WASHINGTON, D.C. – Today, America First Legal (AFL) released an educational document detailing yet another error in Alvin Bragg’s Manhattan District Attorney’s Office prosecution of President Trump in New York. This newest document, describing the unconstitutional ex post facto prosecution of President Trump, is the latest in a series of documents published by AFL revealing the numerous errors in Bragg’s politically motivated prosecution.
Article 1, Section 10 of the United States Constitution prohibits States from passing ex post facto laws–meaning laws that would impose criminal liability retroactively. The Supreme Court’s decision in Stogner v. California explains that authorizations of criminal prosecutions otherwise barred due to the passage of time are per se unconstitutional. Naturally, this protection against ex post facto laws should include protection against prosecution based on a purported extension of the statute of limitations by virtue of a unilateral executive order.

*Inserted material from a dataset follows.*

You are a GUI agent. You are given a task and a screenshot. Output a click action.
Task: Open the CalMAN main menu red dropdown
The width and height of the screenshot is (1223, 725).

However, President Trump was indicted on March 30, 2023—more than six years after the earliest charge in the indictment, dated February 14, 2017, and exceeding the five-year statute of limitations. However, Judge Merchan determined that New York Governor Andrew Cuomo extended the time limit to file charges in all criminal cases when courts were disrupted by the COVID-19 pandemic in 2020, thereby extending the prosecution deadline by one year and 47 days in this case.
Governor Cuomo extended the statute of limitations under a COVID-era executive order, not through legislative action. Had this order been passed by the legislature instead of through executive order, it would be a permissible toll of the statute of limitations.
Additionally, Governor Cuomo’s order, even assuming it validly applied, was a sort of enforcement discretion; however, to say that the State could use enforcement discretion to stall future enforcement without a legislative pronouncement is tantamount to an ex post facto violation as applied to the facts behind the Bragg indictment.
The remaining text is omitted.